WHAT YOU WILL DO: For this exercise, please transcribe exactly and only the lines from the one containing "Image resolution: width=917" through the end of the material, both ends included, without pictures.
#####
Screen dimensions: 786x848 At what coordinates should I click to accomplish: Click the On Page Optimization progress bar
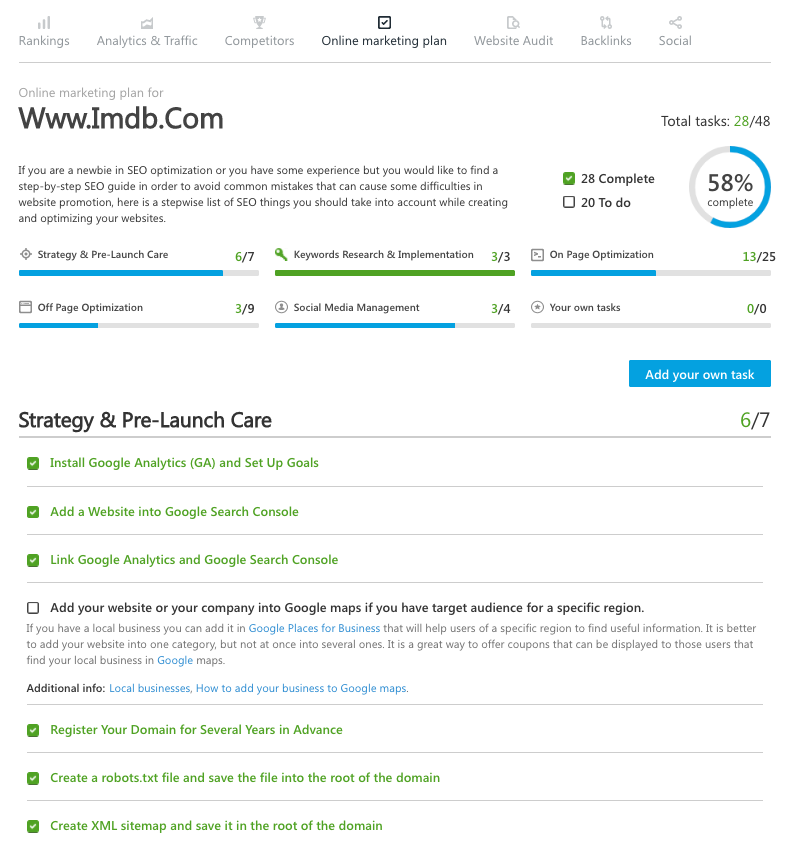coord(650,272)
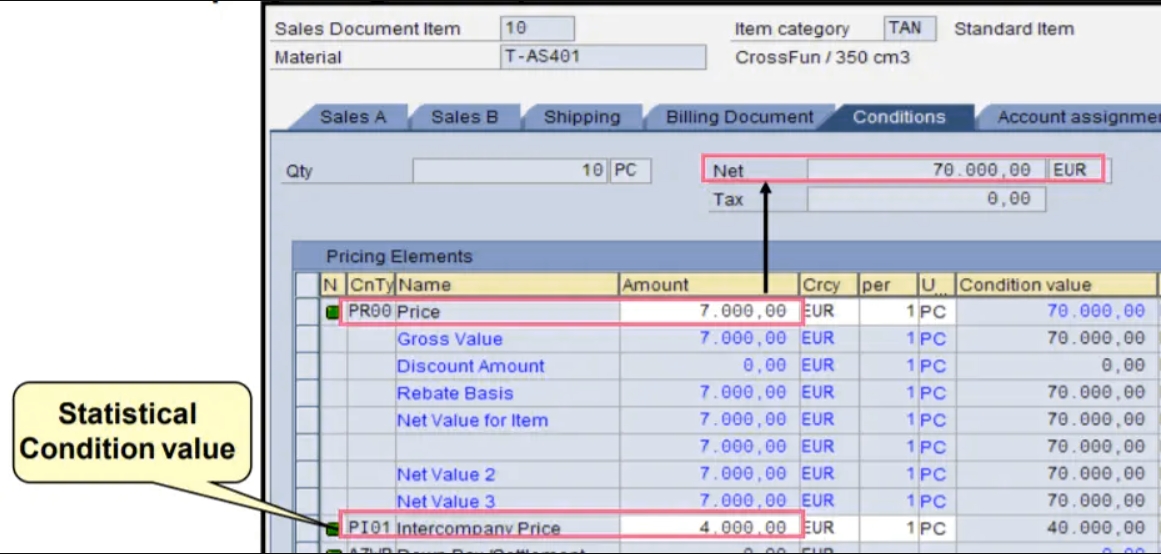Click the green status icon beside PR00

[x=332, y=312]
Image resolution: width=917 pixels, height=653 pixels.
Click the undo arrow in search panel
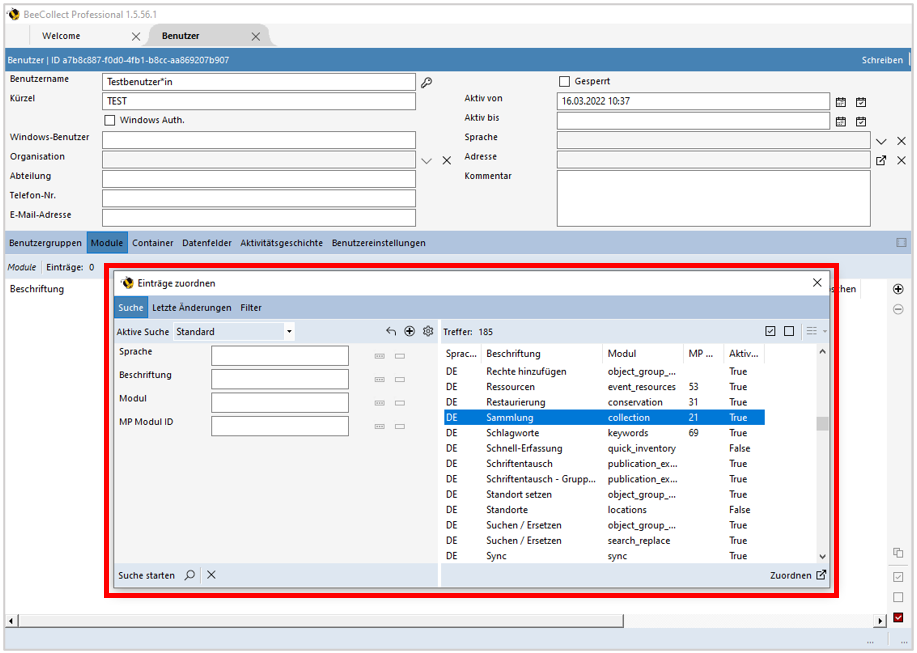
#####
SOLUTION FOR THIS PROBLEM:
Image resolution: width=917 pixels, height=653 pixels.
Click the undo arrow in search panel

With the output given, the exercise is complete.